Love Steals Us From Loneliness, Thursday 8th December, Chapter Arts Centre. Reviewer: Sarah Harris and Khuram Mahmood.
If you’ve ever been to see a play at Chapter Arts Theatre, you’ll know they’re not the typical type you would come across at say Cardiff’s New Theatre or Millennium Centre. Often acted out within a small room, with slightly over a dozen audience members and usually a cast made up of less than a handful of people, performances at Chapter are often intimate and intense. Love Steals Us From Loneliness, is the latest production put on at the centre. The original book was written by Gary Owen shortly after the heartbreaking years of 2007 and 2008 in his local town, Bridgend, in which a shocking 28 people chose to end their lives. The story follows the course of events after one tragic night, which shaped the lives of the people involved forever. Owens manages capture what it’s like to be a teenager set against the backdrop of a rapidly expanding world, with allusions to the economic crisis, the struggles of transition, to adulthood and an interesting aside into the supposed sexuality of Rhys Warrington’s skittish and doe eyed Scott.
The play shares its time between the past and present, with the first half focusing on the fallout between the couple of Lee and Catrin (Evelyn Campbell) after a boozy Halloween party gone south. The set design for most is relatively sparse and you’d be forgiven for wanting a little more. However as the story unfolds the roles of each component part becomes clearer, the suffocation felt by the audience in the seemingly confined space mirrors the sexual tension between Scott and Catrin and amplifies it to a degree where to becomes tangible and engrossing, a testament to the chemistry of both Warrington and Campbell. Additionally, the lo-fi karaoke and brutal-verging-on-a-tad-too-brutal quips of Catrin present the story as the antonym of pretension and makes it feel all the more gritty, realistic portrayal of your average night down the town.
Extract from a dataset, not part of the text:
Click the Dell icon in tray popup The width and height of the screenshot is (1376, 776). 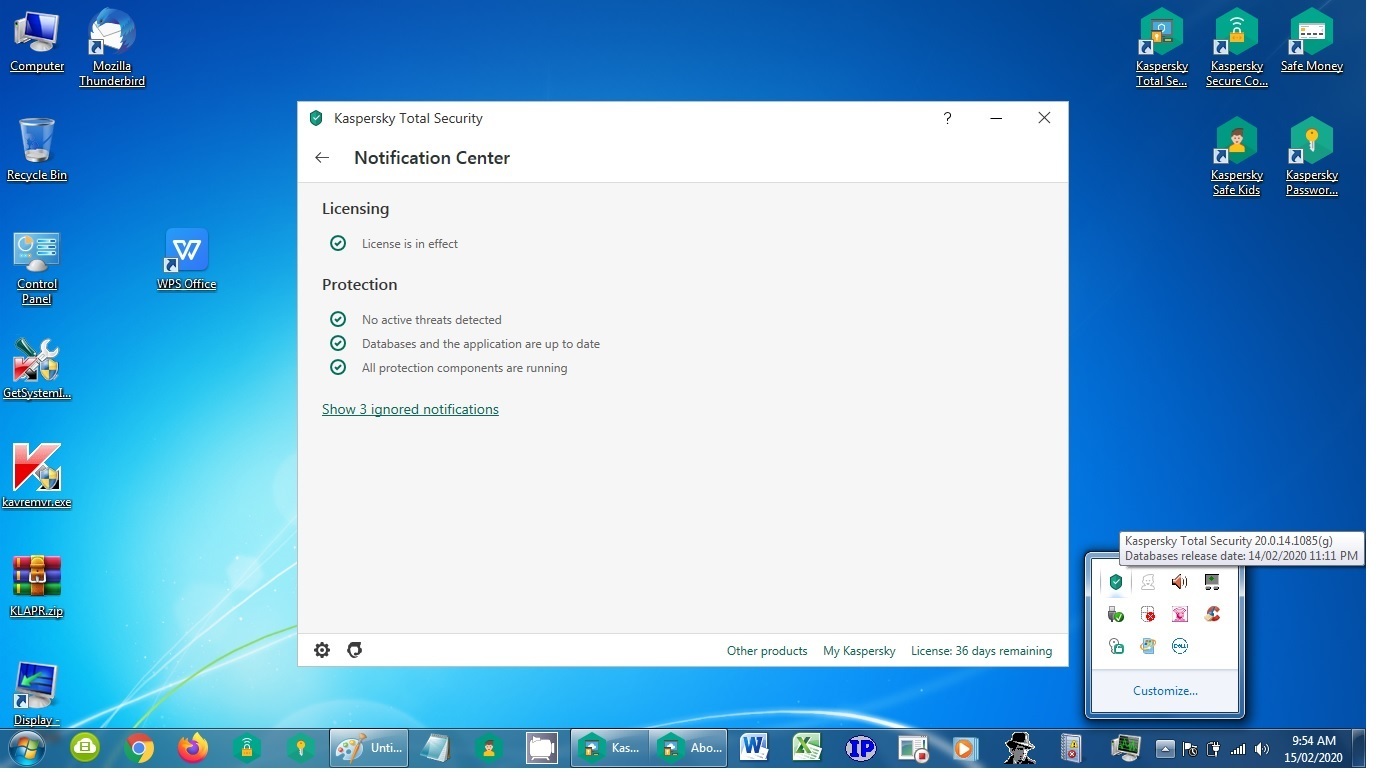pyautogui.click(x=1180, y=646)
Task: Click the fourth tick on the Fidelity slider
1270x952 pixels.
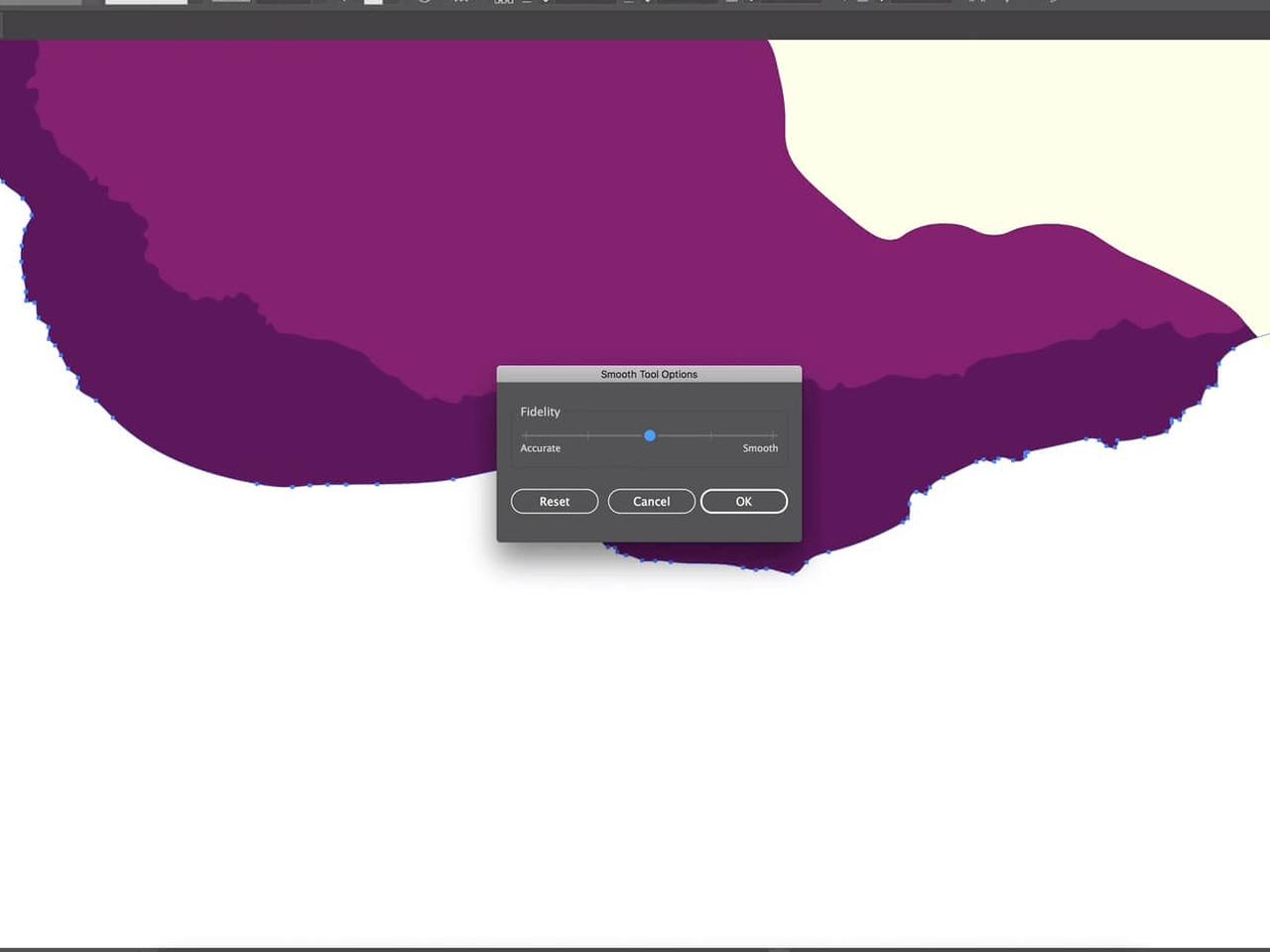Action: pos(711,435)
The second half admittedly begins a little sluggishly, following the incident, several characters gather and the timeline jumps between each of them, often at a pace which will leave you wondering what was being said four pieces of dialogue beforehand, an uptake in pace from the first half. However, it settles into a consistent rhythm, Mags (Emma-Jane Goodwin) and Becky (Rebecca Jane Hammond) dominate with strong performances, in particular Goodwin whose tearful and powerful performance left very few dry eyes in the audience.
Love Steals Us From Loneliness is a treat for those who enjoy an intimate and claustrophobic character portrayal through the lens of modern youth culture and its struggle to find a sense of belonging and purpose, with engaging, moving performances rooted in reality.